Estratto scelto:
════════════════

Andiamo per ordine: se la tessera sanitaria scade ma il cittadino è in costanza di un regolare rapporto lavorativo ed è residente, il mancato rinnovo della tessera – non essendo automatico ma su richiesta per i cittadini UE non italiani – non sospende le tutele del SSN. Sarebbe infatti assurdo che un cittadino italiano al quale scade la tessera che noi chiamiamo «codice fiscale» si trovasse privo di qualsiasi assistenza medica pubblica per il solo fatto della scadenza della tessera; lo stesso avviene per i cittadini UE, con un periodo di “grazia” di sei mesi dopo la scadenza. La tessera, in altre parole, è solo l’indicatore dell’esistenza di un diritto ma non è Il diritto stesso; se la tessera scade il diritto non scade. Questo vale sia per i cittadini italiani sia per quei cittadini che hanno cittadinanza dell’Unione europea residenti in Italia e che lavorano in Italia. Il concetto non è difficile da comprendere, anche se può essere scivoloso: chi risiede in Italia ed è cittadino dell’unione europea è come tutti gli altri cittadini italiani.
Allora non capisco come mai il datore di lavoro di Anna che ha cercato di risolvere la questione accompagnandola per uffici e CUP vari, si si è sentito un paio di volte dire l’assurda frase: «eh ma la signora ha il permesso di soggiorno scaduto», dimenticandosi, chi ha pronunciato questa frase, che cittadini dell’Unione non hanno bisogno di permesso di soggiorno. Oppure è stato osservato che Anna era «scoperta di assistenza sanitaria» perché la tessera era scaduta e a nulla valeva la presentazione del contratto di lavoro o della busta paga o di quant’altro potesse essere prodotto in quelle sedi. Al telefono il datore di lavoro ha sperimentato la sensazione kafkiana di essere rimbalzato da un ufficio all’altro, con l’ufficio A che diceva di contattare l’ufficio B, e l’ufficio B che diceva che andava contattato l’ufficio A; anche un altro ufficio C ha fatto capolino a un certo punto, senza alcuna utilità. Una cosa penosa, pensando alla retorica della “cittadinanza europea” che ogni volta viene presentata come una realtà di fatto. Lo è, a norma dei trattati; non lo è secondo le burocrazie del sistema sanitario.

════════════════

Elenco dati:
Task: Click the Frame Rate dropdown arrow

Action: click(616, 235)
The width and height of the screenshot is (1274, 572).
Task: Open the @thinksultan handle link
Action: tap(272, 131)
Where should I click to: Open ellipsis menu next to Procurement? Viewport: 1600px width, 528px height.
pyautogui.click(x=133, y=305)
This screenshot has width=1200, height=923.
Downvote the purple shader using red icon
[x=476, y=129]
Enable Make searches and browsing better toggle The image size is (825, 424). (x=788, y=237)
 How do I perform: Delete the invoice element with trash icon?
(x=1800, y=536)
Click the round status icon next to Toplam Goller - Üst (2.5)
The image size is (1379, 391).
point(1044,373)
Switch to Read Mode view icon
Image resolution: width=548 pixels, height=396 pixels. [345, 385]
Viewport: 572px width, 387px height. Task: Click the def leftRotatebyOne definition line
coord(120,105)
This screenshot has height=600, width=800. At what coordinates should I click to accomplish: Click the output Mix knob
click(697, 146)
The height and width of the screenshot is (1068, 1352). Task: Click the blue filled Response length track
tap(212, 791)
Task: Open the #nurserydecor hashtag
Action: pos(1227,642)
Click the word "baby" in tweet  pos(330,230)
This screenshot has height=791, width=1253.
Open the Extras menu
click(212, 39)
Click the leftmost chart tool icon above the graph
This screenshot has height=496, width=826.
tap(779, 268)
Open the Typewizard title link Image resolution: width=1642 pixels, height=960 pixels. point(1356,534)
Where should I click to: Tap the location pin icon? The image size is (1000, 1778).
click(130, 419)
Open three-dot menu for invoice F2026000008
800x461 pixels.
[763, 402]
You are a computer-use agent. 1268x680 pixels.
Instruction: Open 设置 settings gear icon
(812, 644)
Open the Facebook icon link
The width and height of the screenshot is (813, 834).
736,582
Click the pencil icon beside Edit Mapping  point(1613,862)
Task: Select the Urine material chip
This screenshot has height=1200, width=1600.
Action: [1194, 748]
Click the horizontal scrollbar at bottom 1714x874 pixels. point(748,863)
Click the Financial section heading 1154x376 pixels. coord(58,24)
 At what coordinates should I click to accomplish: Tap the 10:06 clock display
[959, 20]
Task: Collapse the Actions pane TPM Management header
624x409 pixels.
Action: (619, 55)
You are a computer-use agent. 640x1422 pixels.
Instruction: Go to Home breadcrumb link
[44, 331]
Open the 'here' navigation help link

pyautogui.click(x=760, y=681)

════════════════

Il tuo compito: Secondo il brano sulla tessera sanitaria, quanto dura per i cittadini UE il periodo di “grazia” dopo la scadenza della tessera?

Risultato esercizio: Sei mesi.